EXERCISE GOAL |
Each entry in the listing below should be returned precisely as it is.
*** Begin section ***
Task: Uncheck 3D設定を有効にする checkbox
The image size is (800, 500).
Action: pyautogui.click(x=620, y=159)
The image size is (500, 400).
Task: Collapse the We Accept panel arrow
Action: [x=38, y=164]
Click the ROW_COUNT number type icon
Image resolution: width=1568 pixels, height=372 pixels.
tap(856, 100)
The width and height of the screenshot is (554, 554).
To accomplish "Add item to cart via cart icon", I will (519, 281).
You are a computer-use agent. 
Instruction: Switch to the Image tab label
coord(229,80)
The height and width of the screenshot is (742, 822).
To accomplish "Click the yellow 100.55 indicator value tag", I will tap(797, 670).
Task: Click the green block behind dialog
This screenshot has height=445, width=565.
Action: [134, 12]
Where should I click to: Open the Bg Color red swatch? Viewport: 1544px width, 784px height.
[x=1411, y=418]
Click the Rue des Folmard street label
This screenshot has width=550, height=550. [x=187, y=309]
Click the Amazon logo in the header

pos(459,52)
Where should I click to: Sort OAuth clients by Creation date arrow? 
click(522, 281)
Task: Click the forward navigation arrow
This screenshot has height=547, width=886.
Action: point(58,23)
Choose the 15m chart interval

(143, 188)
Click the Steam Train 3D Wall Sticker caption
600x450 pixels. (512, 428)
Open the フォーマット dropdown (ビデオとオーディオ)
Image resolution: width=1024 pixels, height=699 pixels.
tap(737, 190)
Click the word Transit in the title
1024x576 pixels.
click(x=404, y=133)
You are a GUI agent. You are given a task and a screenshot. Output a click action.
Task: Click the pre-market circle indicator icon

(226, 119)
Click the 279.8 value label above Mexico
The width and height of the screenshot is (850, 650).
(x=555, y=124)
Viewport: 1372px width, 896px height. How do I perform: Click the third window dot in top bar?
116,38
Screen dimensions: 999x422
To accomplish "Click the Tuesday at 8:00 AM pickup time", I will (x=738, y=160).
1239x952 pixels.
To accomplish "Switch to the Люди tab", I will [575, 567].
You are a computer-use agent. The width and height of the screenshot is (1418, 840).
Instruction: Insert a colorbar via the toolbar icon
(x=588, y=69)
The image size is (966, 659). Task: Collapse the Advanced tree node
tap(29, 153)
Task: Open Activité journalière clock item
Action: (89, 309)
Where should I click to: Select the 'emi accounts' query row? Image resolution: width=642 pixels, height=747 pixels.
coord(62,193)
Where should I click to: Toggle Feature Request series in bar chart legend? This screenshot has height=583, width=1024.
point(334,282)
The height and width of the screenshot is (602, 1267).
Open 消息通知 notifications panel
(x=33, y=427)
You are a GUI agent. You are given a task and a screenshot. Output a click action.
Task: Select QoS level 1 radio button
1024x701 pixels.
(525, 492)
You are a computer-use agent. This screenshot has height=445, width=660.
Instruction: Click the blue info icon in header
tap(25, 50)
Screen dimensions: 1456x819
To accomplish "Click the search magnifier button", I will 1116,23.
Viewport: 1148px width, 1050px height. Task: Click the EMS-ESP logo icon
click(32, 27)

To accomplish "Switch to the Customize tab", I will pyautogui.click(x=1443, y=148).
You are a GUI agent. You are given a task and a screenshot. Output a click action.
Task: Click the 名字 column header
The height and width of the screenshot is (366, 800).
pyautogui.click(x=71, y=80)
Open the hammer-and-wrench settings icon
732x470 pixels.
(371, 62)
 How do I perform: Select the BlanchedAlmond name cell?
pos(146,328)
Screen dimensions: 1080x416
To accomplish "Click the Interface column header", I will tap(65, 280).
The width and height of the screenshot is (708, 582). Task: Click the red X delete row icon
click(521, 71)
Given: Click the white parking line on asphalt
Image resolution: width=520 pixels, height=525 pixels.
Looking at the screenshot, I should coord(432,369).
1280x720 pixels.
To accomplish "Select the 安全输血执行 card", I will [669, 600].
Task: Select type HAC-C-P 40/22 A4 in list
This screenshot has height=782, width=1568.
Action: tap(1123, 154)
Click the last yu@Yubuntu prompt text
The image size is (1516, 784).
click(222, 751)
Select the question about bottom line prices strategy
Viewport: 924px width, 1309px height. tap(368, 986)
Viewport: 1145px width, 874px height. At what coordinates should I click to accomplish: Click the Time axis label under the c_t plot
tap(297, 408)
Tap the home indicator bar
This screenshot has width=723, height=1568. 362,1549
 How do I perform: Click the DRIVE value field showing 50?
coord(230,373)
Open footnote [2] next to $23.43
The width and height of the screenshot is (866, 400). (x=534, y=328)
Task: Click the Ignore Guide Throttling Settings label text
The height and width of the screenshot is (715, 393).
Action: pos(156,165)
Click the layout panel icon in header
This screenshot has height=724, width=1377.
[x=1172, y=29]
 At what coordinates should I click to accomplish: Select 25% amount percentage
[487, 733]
*** End section ***
FINISHED EXERCISE |
Task: Uncheck 3D設定を有効にする checkbox
The image size is (800, 500).
Action: pyautogui.click(x=620, y=159)
The image size is (500, 400).
Task: Collapse the We Accept panel arrow
Action: [x=38, y=164]
Click the ROW_COUNT number type icon
Image resolution: width=1568 pixels, height=372 pixels.
tap(856, 100)
The width and height of the screenshot is (554, 554).
To accomplish "Add item to cart via cart icon", I will (519, 281).
You are a computer-use agent. 
Instruction: Switch to the Image tab label
coord(229,80)
The height and width of the screenshot is (742, 822).
To accomplish "Click the yellow 100.55 indicator value tag", I will tap(797, 670).
Task: Click the green block behind dialog
This screenshot has height=445, width=565.
Action: [134, 12]
Where should I click to: Open the Bg Color red swatch? Viewport: 1544px width, 784px height.
[x=1411, y=418]
Click the Rue des Folmard street label
This screenshot has width=550, height=550. [x=187, y=309]
Click the Amazon logo in the header

pos(459,52)
Where should I click to: Sort OAuth clients by Creation date arrow? 
click(522, 281)
Task: Click the forward navigation arrow
This screenshot has height=547, width=886.
Action: point(58,23)
Choose the 15m chart interval

(143, 188)
Click the Steam Train 3D Wall Sticker caption
600x450 pixels. (512, 428)
Open the フォーマット dropdown (ビデオとオーディオ)
Image resolution: width=1024 pixels, height=699 pixels.
tap(737, 190)
Click the word Transit in the title
1024x576 pixels.
click(x=404, y=133)
You are a GUI agent. You are given a task and a screenshot. Output a click action.
Task: Click the pre-market circle indicator icon

(226, 119)
Click the 279.8 value label above Mexico
The width and height of the screenshot is (850, 650).
(x=555, y=124)
Viewport: 1372px width, 896px height. How do I perform: Click the third window dot in top bar?
116,38
Screen dimensions: 999x422
To accomplish "Click the Tuesday at 8:00 AM pickup time", I will (x=738, y=160).
1239x952 pixels.
To accomplish "Switch to the Люди tab", I will [575, 567].
You are a computer-use agent. The width and height of the screenshot is (1418, 840).
Instruction: Insert a colorbar via the toolbar icon
(x=588, y=69)
The image size is (966, 659). Task: Collapse the Advanced tree node
tap(29, 153)
Task: Open Activité journalière clock item
Action: (89, 309)
Where should I click to: Select the 'emi accounts' query row? Image resolution: width=642 pixels, height=747 pixels.
coord(62,193)
Where should I click to: Toggle Feature Request series in bar chart legend? This screenshot has height=583, width=1024.
point(334,282)
The height and width of the screenshot is (602, 1267).
Open 消息通知 notifications panel
(x=33, y=427)
You are a GUI agent. You are given a task and a screenshot. Output a click action.
Task: Select QoS level 1 radio button
1024x701 pixels.
(525, 492)
You are a computer-use agent. This screenshot has height=445, width=660.
Instruction: Click the blue info icon in header
tap(25, 50)
Screen dimensions: 1456x819
To accomplish "Click the search magnifier button", I will 1116,23.
Viewport: 1148px width, 1050px height. Task: Click the EMS-ESP logo icon
click(32, 27)

To accomplish "Switch to the Customize tab", I will pyautogui.click(x=1443, y=148).
You are a GUI agent. You are given a task and a screenshot. Output a click action.
Task: Click the 名字 column header
The height and width of the screenshot is (366, 800).
pyautogui.click(x=71, y=80)
Open the hammer-and-wrench settings icon
732x470 pixels.
(371, 62)
 How do I perform: Select the BlanchedAlmond name cell?
pos(146,328)
Screen dimensions: 1080x416
To accomplish "Click the Interface column header", I will tap(65, 280).
The width and height of the screenshot is (708, 582). Task: Click the red X delete row icon
click(521, 71)
Given: Click the white parking line on asphalt
Image resolution: width=520 pixels, height=525 pixels.
Looking at the screenshot, I should coord(432,369).
1280x720 pixels.
To accomplish "Select the 安全输血执行 card", I will [669, 600].
Task: Select type HAC-C-P 40/22 A4 in list
This screenshot has height=782, width=1568.
Action: tap(1123, 154)
Click the last yu@Yubuntu prompt text
The image size is (1516, 784).
click(222, 751)
Select the question about bottom line prices strategy
Viewport: 924px width, 1309px height. tap(368, 986)
Viewport: 1145px width, 874px height. At what coordinates should I click to accomplish: Click the Time axis label under the c_t plot
tap(297, 408)
Tap the home indicator bar
This screenshot has width=723, height=1568. 362,1549
 How do I perform: Click the DRIVE value field showing 50?
coord(230,373)
Open footnote [2] next to $23.43
The width and height of the screenshot is (866, 400). (x=534, y=328)
Task: Click the Ignore Guide Throttling Settings label text
The height and width of the screenshot is (715, 393).
Action: pos(156,165)
Click the layout panel icon in header
This screenshot has height=724, width=1377.
[x=1172, y=29]
 At what coordinates should I click to accomplish: Select 25% amount percentage
[487, 733]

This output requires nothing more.